Fig. 1: Cervical cancer promotes neurogenesis of axons through activating Schwann cells.

a HE staining was analyzed in PNI-positive tumor tissues of cervical cancer patients. 200×magnification, scale bars: 50 μm; N, nerves, T, tumors; white arrows indicate areas of perineural invasion by cervical cancer cells. b Neurogenesis was analyzed by PGP9.5 and Neurofilament L (NF-L) staining. 400×magnification, scale bars: 50 μm. Relative IHC score was analyzed using unpaired t-test. c Representative brightfield images were shown as indicated in HeLa and ME180 cells induced PNI in an in vitro model. DRG was placed in the center of Matrigel. ×50 magnification, scale bars: 200 μm. d Double immunofluorescence staining of neurites (PGP9.5, red) and cervical cancer cells (Pan-CK, green) in the PNI model was analyzed. 100×magnification, upper: HeLa, scale bars: 100 μm; lower: ME180, scale bars: 100 μm. e Schwann cells are the antecedent cells of PNI in cervical cancer. Living cell images show nerve innervation in the in vitro PNI models with HeLa cells (Zsgreen, green) and DRG. The left column shows Schwann cells demyelinating from DRG and moving toward the tumor cell clusters, while the right column shows the latter remains stationary. Times are shown as minutes (see Supplementary Movie 1, 2). f Immunofluorescent staining was analyzed for the movement of RSC96 cells in a 3D PNI model. Red: mScarlet labeled RSC96 cells. Green: Zsgreen labeled HcerEpic, HeLa and ME180 cells.
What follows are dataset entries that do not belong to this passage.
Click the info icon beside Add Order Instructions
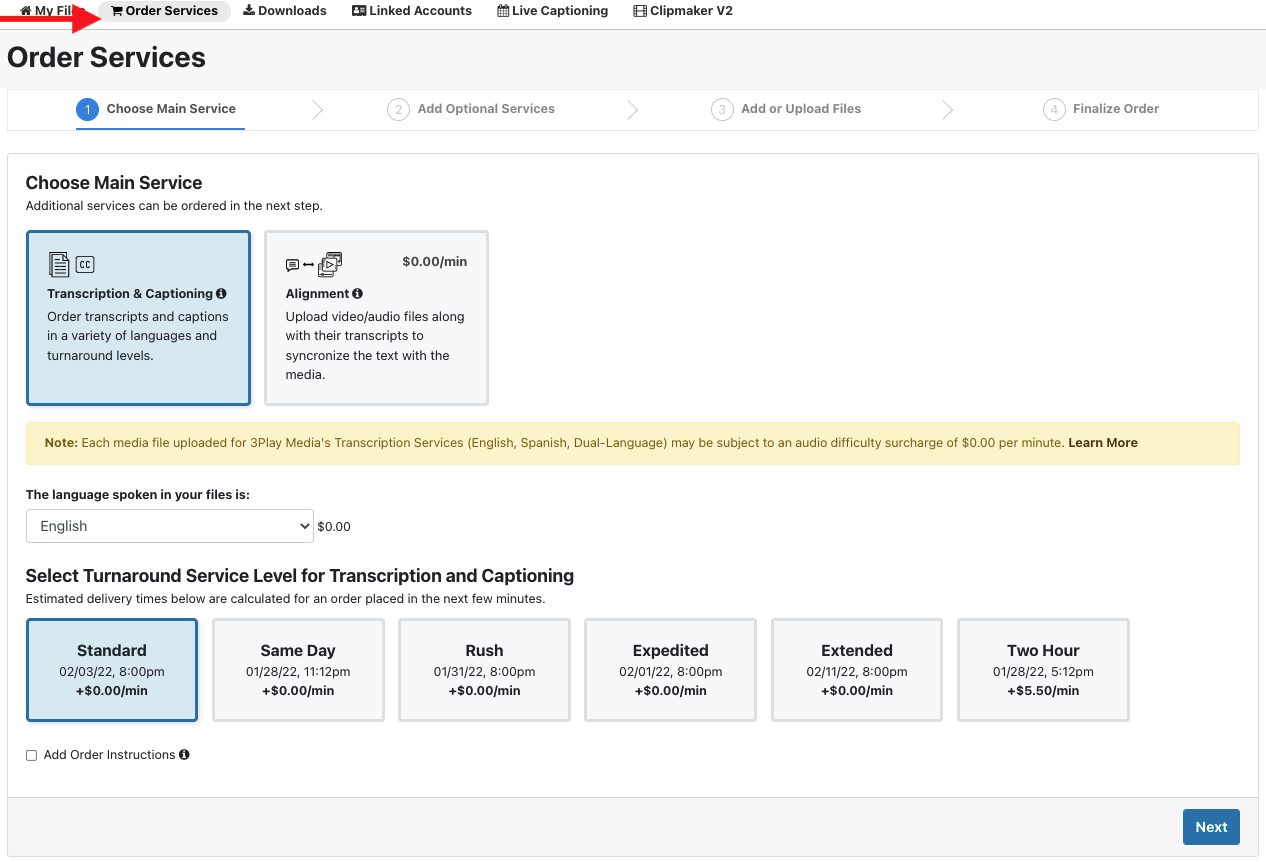point(183,754)
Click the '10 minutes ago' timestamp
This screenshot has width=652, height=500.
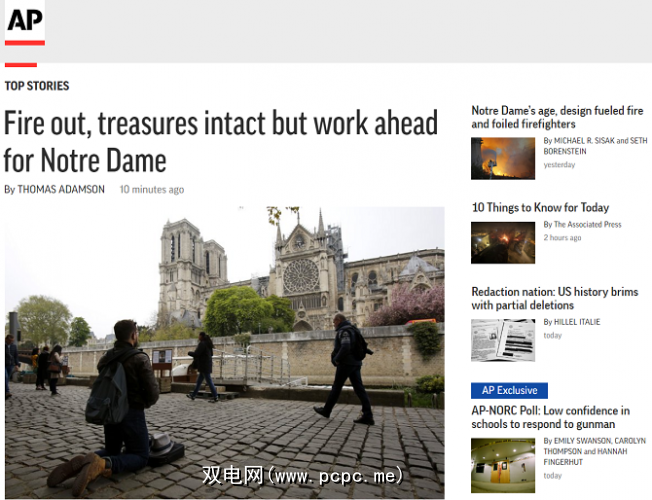[x=152, y=189]
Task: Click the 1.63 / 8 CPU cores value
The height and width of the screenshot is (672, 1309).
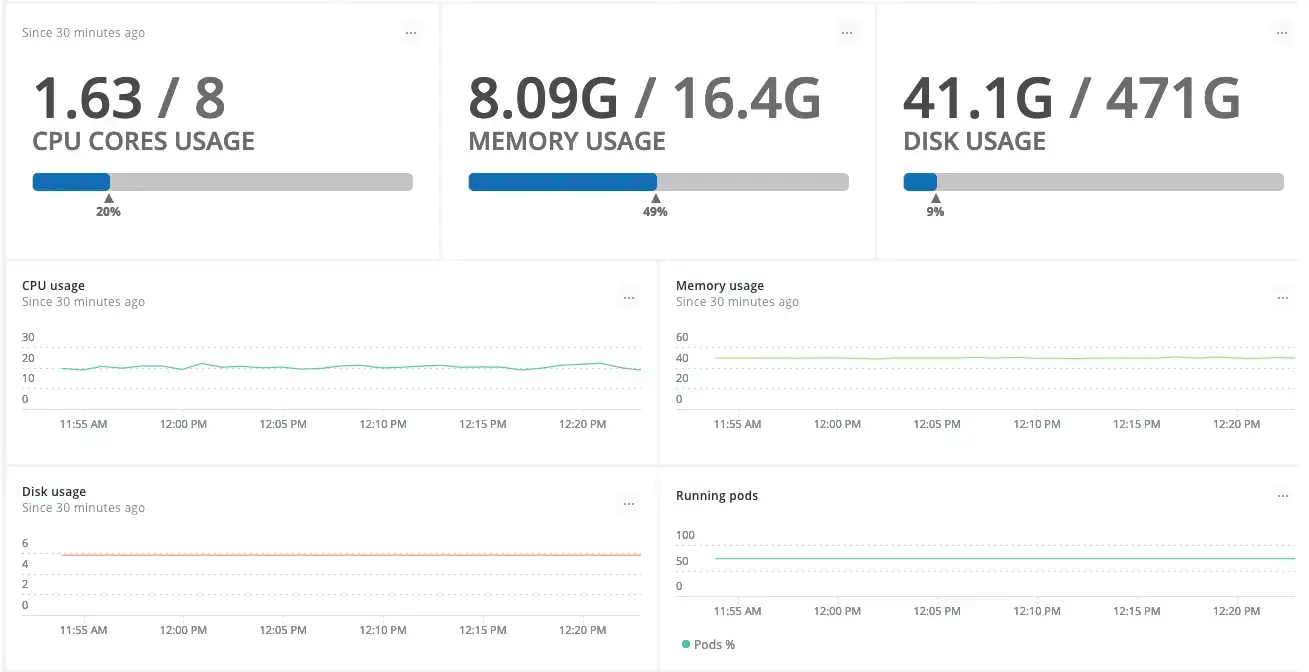Action: coord(129,99)
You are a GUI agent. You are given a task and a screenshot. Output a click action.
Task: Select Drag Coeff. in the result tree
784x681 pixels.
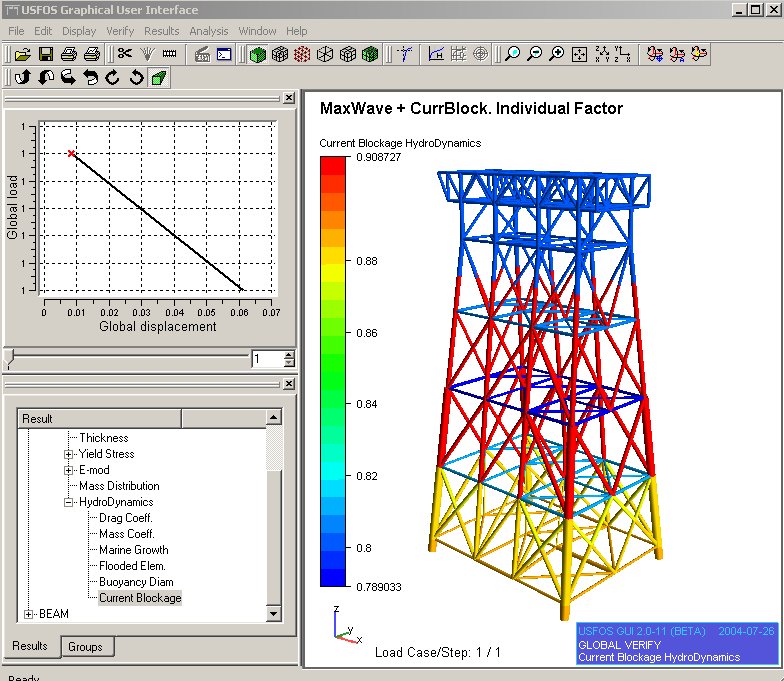[126, 518]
Scale bars: 80,000 μm. g Relative invasion distance of RSC96 cells in (f) was analyzed (n = 3). h Immunofluorescent staining of CM-Dil was analyzed in Hela and ME180 cells (red) co-cultured with DRG for 1 or 4 days. Top row: day 1; bottom row: day 4. ×100 magnification, scale bars: 200 μm. i Live-cell imaging was analyzed in the crosstalk between Schwann cells and tumor cells (Zsgreen, green). Tumor cells formed membrane protrusion and moved toward DRGs at a contact point with Schwann cells. Times are shown as minutes (see Supplemental Movie 3). j Immunofluorescent staining of CK-17 was analyzed in HeLa and ME180 co-cultured with or without DRGs. ×1000 magnification, scale bars: 20 μm. Data are shown as photographs from one representative of three independent experiments. *P < 0.05, **P < 0.01, *** P < 0.001, **** P < 0.0001.